> **WHAT THE TASK ASKS**
Retype each line of the data below exactly, beginning with the first and ending with the one that contains "This screenshot has height=459, width=902.". Pictures do not belong in the copy.

*** Opening of DATA SUPPLIED ***

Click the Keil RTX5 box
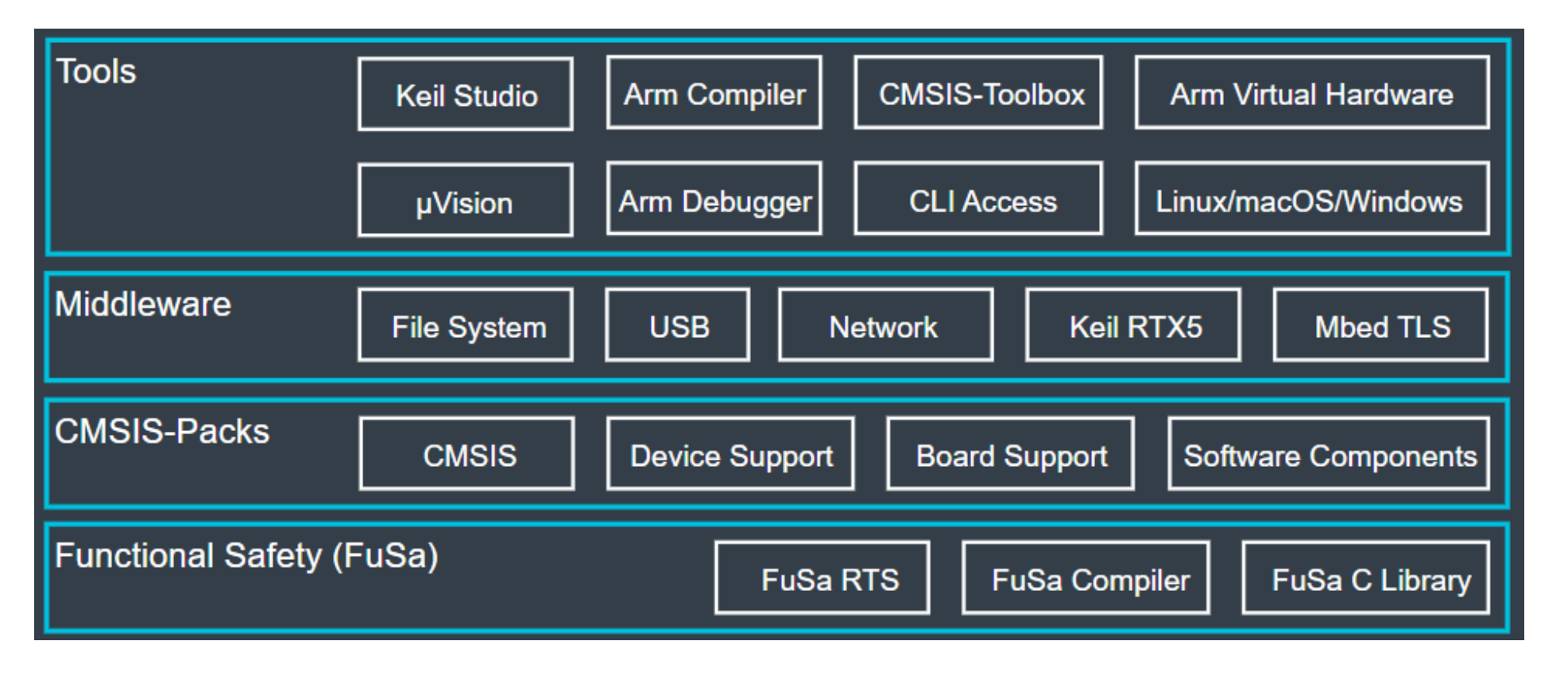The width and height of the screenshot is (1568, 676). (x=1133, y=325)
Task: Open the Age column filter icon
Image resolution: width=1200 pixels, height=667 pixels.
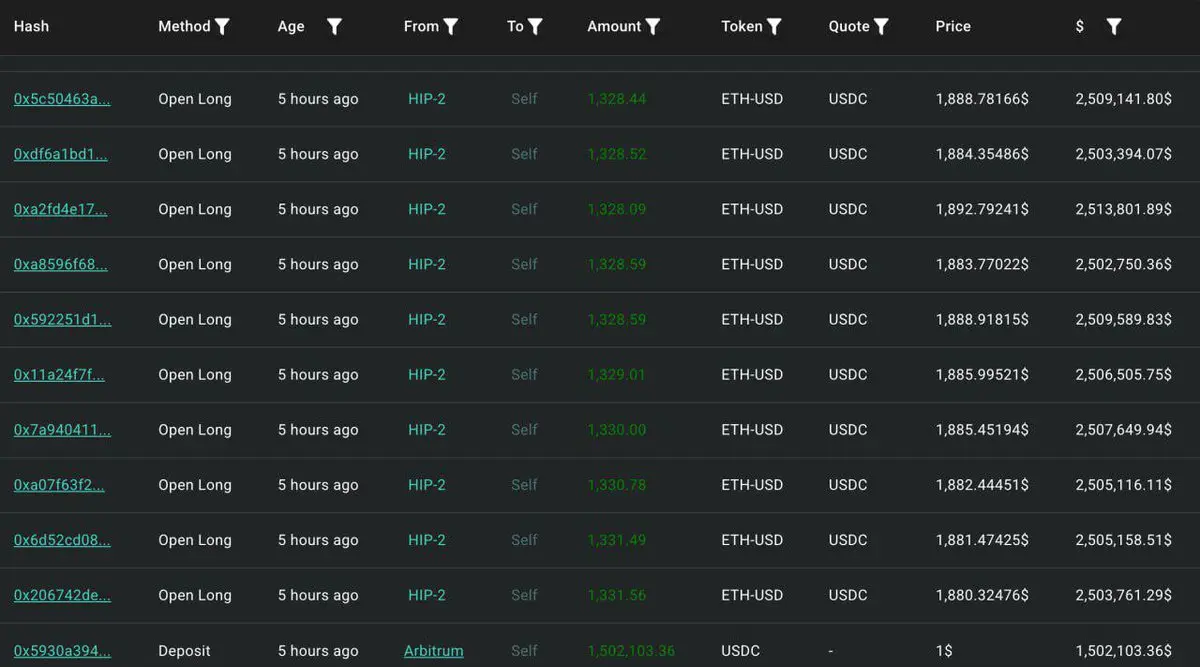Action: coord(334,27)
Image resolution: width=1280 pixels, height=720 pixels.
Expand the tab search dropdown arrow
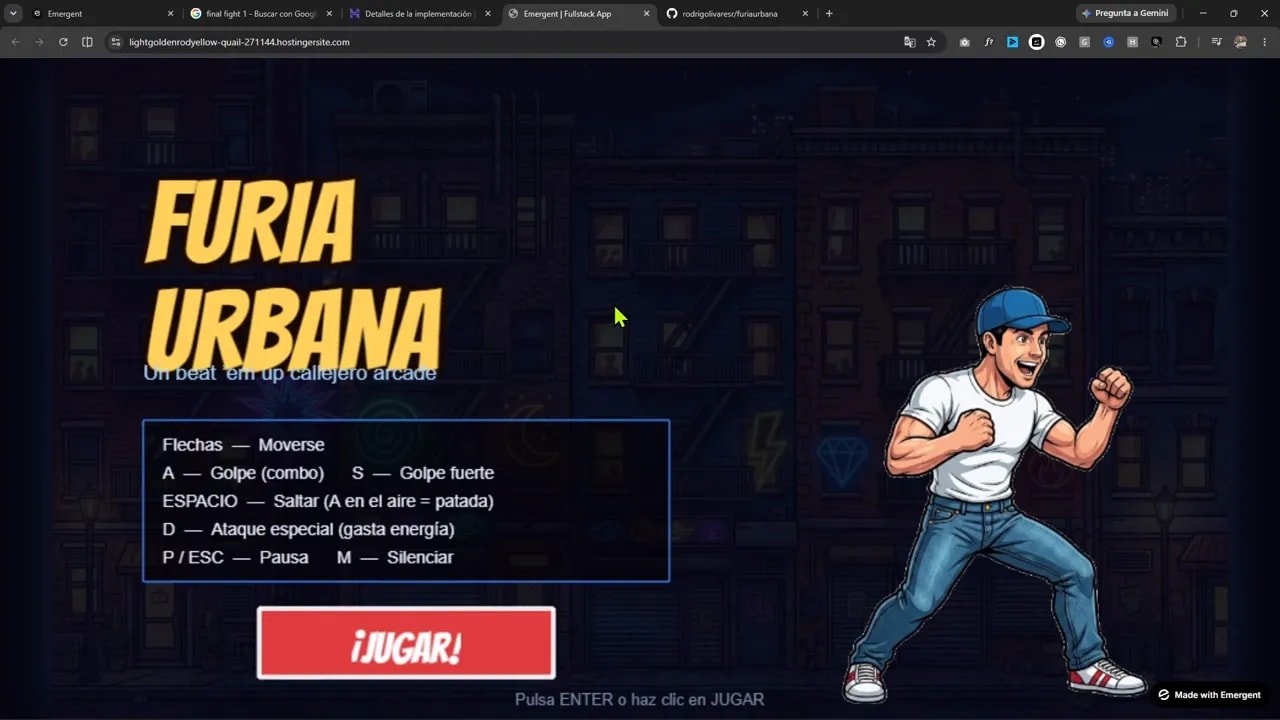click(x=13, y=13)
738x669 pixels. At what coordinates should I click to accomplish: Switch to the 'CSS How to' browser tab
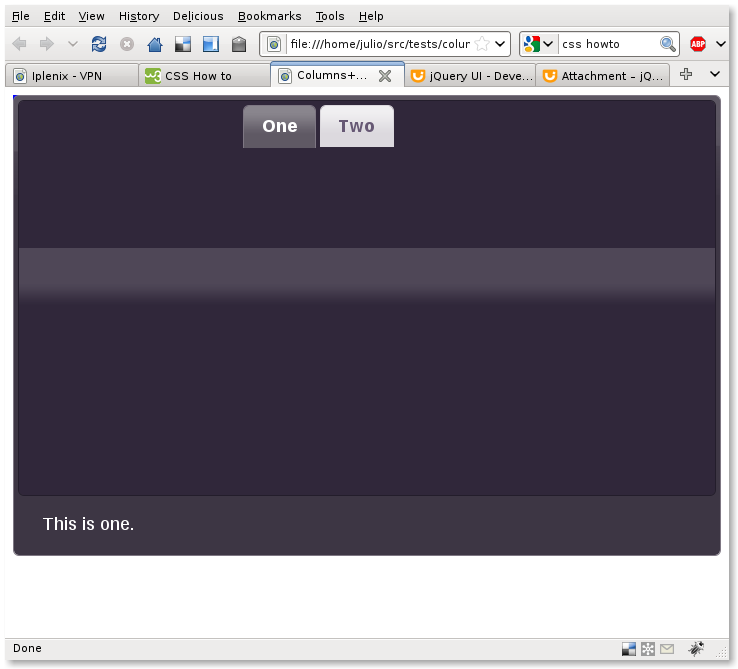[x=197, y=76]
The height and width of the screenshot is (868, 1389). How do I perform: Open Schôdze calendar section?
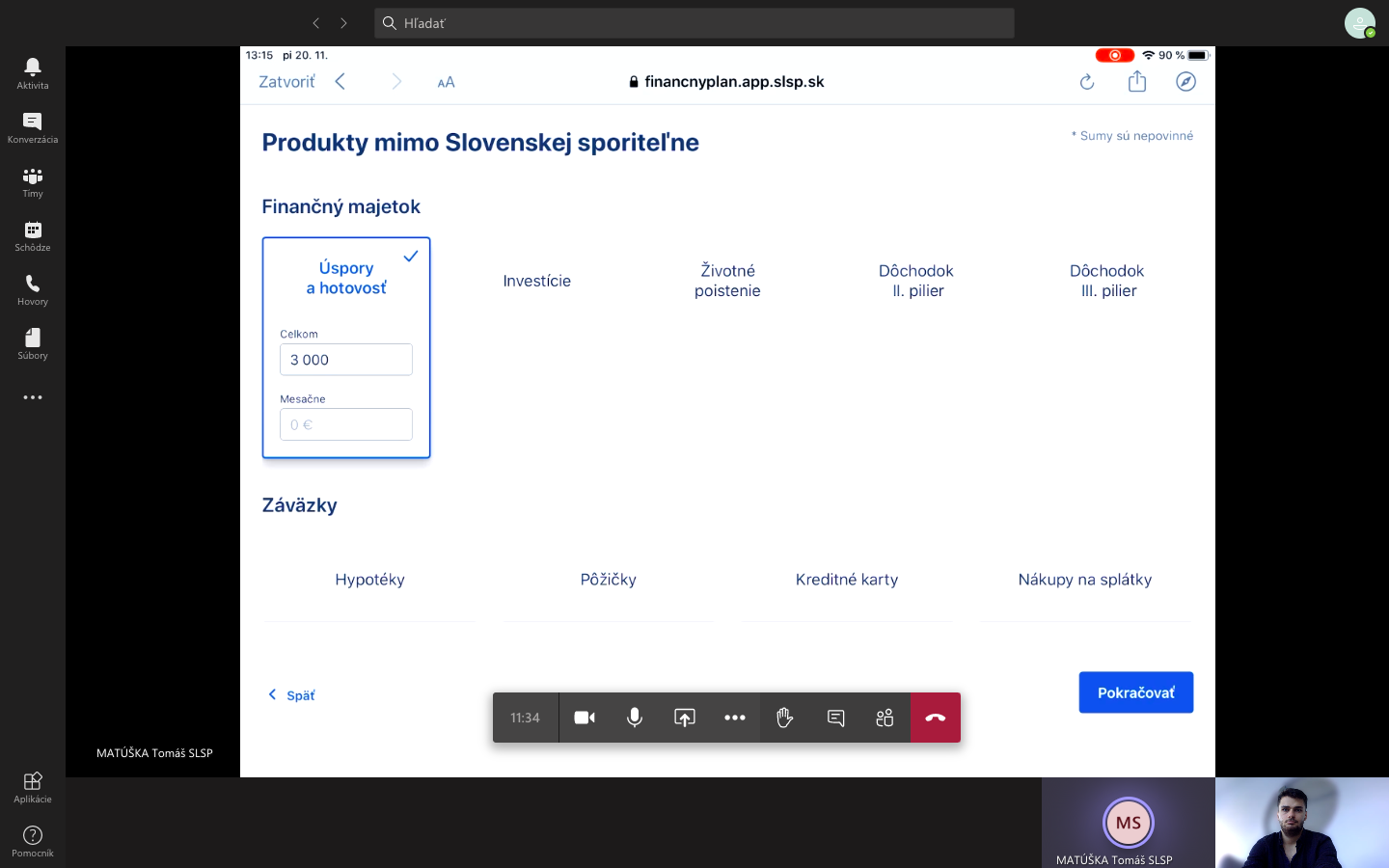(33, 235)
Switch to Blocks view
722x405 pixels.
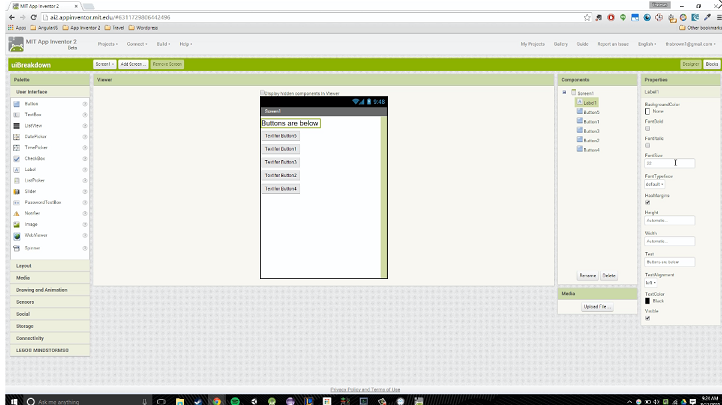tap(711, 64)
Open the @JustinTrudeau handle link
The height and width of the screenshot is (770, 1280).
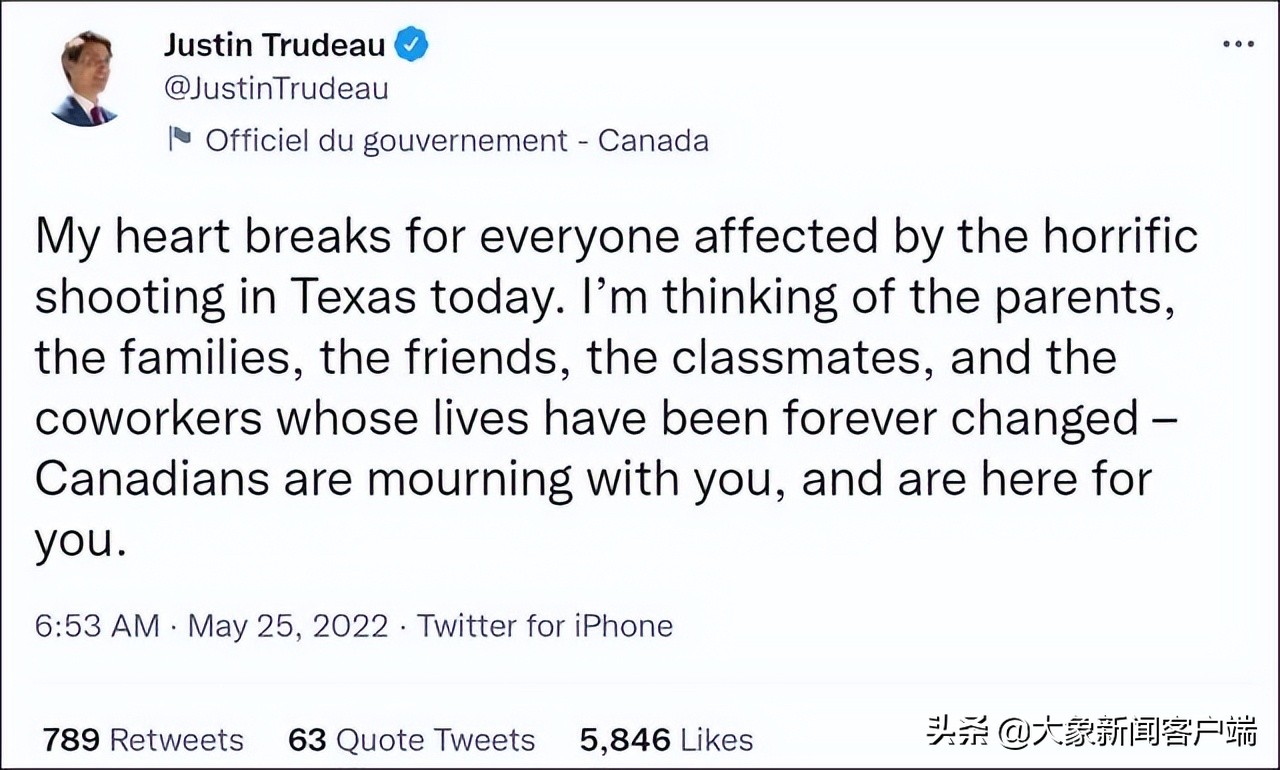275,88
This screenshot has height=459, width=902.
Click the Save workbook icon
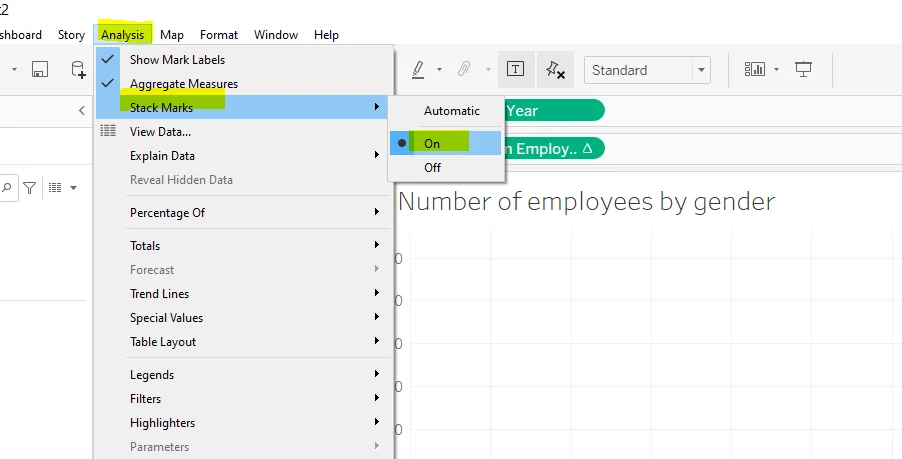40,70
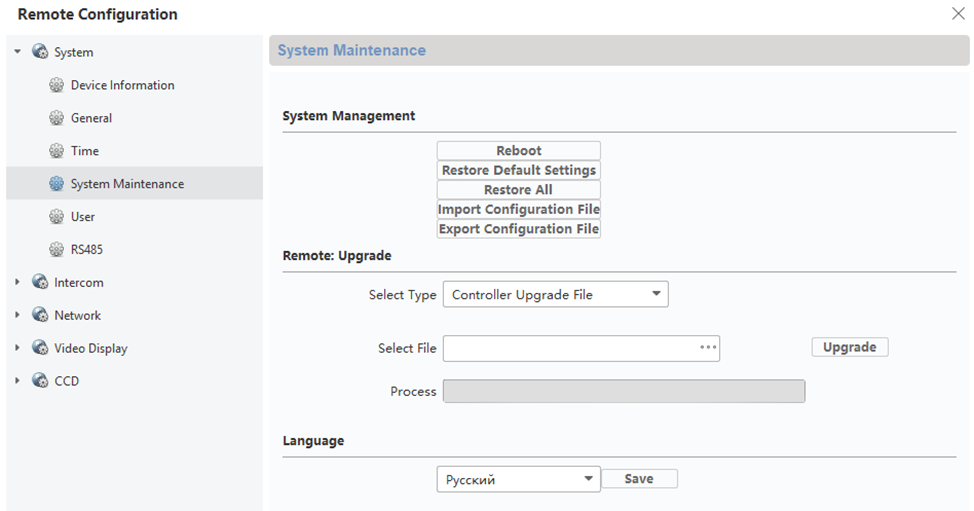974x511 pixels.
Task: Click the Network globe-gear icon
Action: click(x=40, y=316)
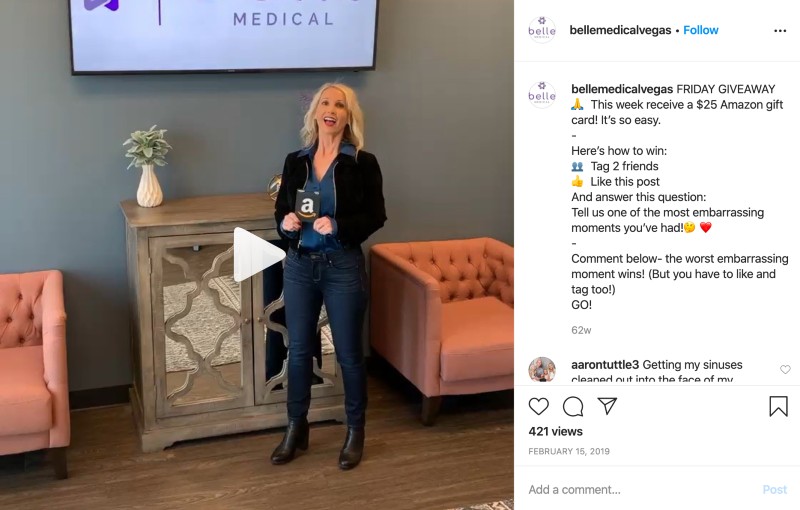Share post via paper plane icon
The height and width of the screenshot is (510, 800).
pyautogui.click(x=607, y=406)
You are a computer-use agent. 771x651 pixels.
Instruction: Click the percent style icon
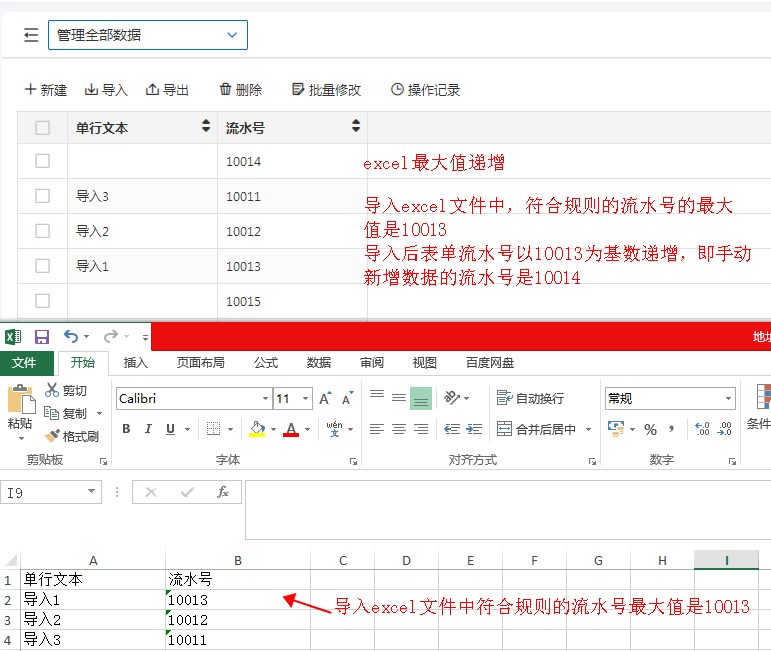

*** Close of DATA SUPPLIED ***

> **RESPONSE BELOW**
Click the Keil RTX5 box
The width and height of the screenshot is (1568, 676). (x=1133, y=325)
Task: Open the Age column filter icon
Image resolution: width=1200 pixels, height=667 pixels.
Action: coord(334,27)
Image resolution: width=1280 pixels, height=720 pixels.
Expand the tab search dropdown arrow
click(x=13, y=13)
738x669 pixels. At what coordinates should I click to accomplish: Switch to the 'CSS How to' browser tab
[x=197, y=76]
The height and width of the screenshot is (868, 1389). How do I perform: Open Schôdze calendar section?
(33, 235)
Switch to Blocks view
722x405 pixels.
tap(711, 64)
Open the @JustinTrudeau handle link
The height and width of the screenshot is (770, 1280).
275,88
This screenshot has height=459, width=902.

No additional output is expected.